By the 1560s, as France moved into what would be some 30 years of civil war, the Queen Regent, Catherine de Medici, adopted a policy of limited toleration. Heretical beliefs were no longer criminalized, but the preaching of heresy remained so. Certain actions, especially iconoclasm, continued to be subject to the death penalty. Indeed, Calvinist destruction of images, stained glass, paintings, and statues, elicited far more Catholic hostility than doctrinal challenges ever did. Popular zeal in ridding France of Protestants, M. effectively shows, was largely a reaction against iconoclasm. At times, the crowds that gathered to watch the spectacle of an iconoclast's public execution had to be prevented from lynching the condemned.
M. also examines adeptly the awkwardness of a Protestant cult of martyrs. On the one hand, reformers such as Calvin lambasted as idolatrous the Catholic devotion to the saints and their relics. On the other hand, French Calvinists wanted to preserve the memory of their martyrs. Jean Crespin's martyrology, first published in 1554 in Geneva, solved the problem by focusing not on physical relics nor even on the lives the martyrs had lived, but on the last words of those that died for the Reformed faith: "The power of Crespin's martyrs lies almost entirely in their words, rather than in their heroic actions; not even Michel Foucault can surpass Crespin's paeans to the value and power of discourse" (180). However, executioners were sometimes instructed to prevent even the possibility of scaffold heresies by cutting out tongues beforehand.
Calvin appealed for his disciples in France either to flee to Geneva, as he had done, or to remain steadfast in public profession of the Reformed faith, no matter the consequences. Nicodemism, or secretive religion masked by public conformity, he condemned. M. offers important evidence that Calvin was heard and followed on these points. There was a considerable "brain drain" to Geneva, and many French Protestants were willing to risk death for the practice of their faith.
M. is careful to caution against attributing promotion of religious diversity, as we may know it today, to anyone in 16th-century Europe. Even as they were persecuted, French Protestants were hardly advocates of a general religious toleration. Calvin supported the execution of the Unitarian Michael Servetus; Lutherans and Calvinists were at least as savage as Catholics in the persecution of German Anabaptists. To the extent that toleration was allowed French Protestants, it was a limited toleration, dictated by political considerations, and revokable at the king's will.

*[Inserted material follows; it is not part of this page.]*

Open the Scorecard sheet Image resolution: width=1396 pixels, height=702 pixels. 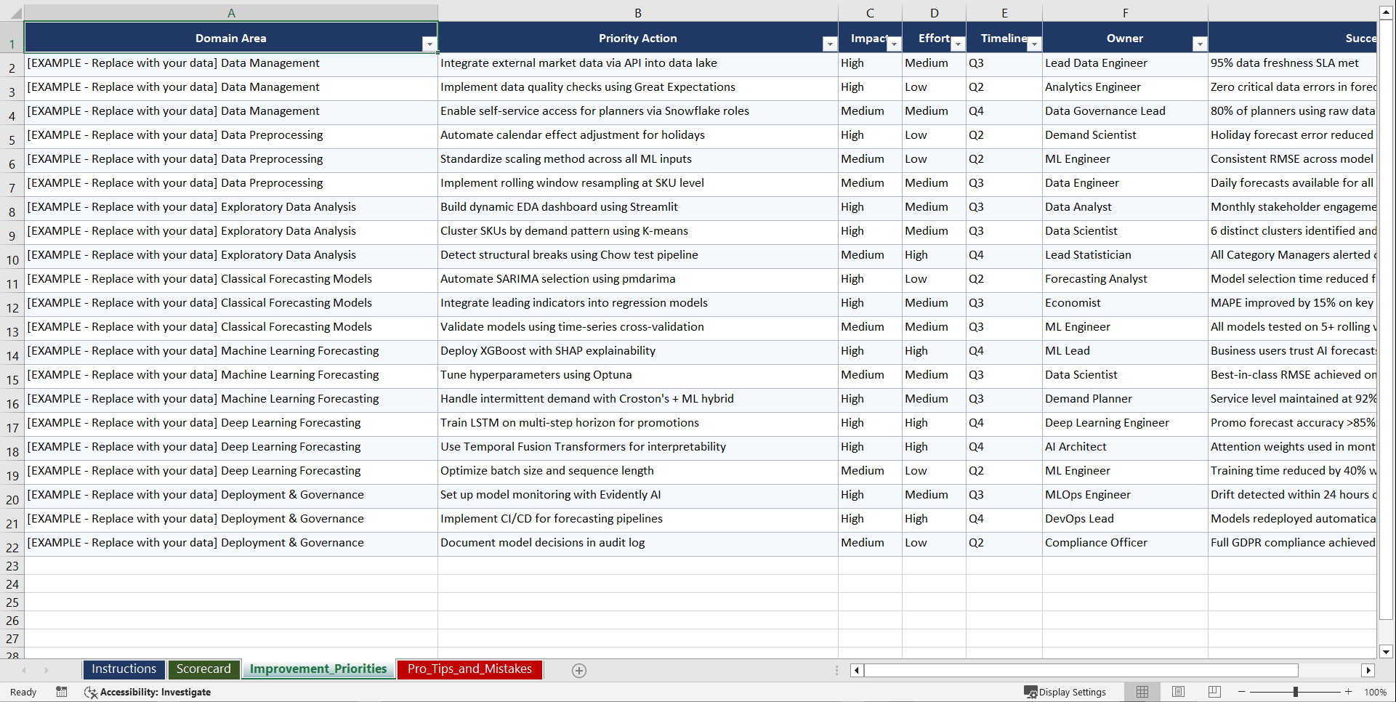tap(203, 669)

This book is valuable not only for historians of the French Reformation, but also for the Catholic Church today as it struggles to acknowledge past institutional sins. Some historians cite the Inquisition as one of the Church's worst misdeeds. At least in the French context, M.'s study suggests that the State may have more to apologize for than the Church does.
THOMAS WORCESTER, S.J.
College of the Holy Cross, Worcester, Mass.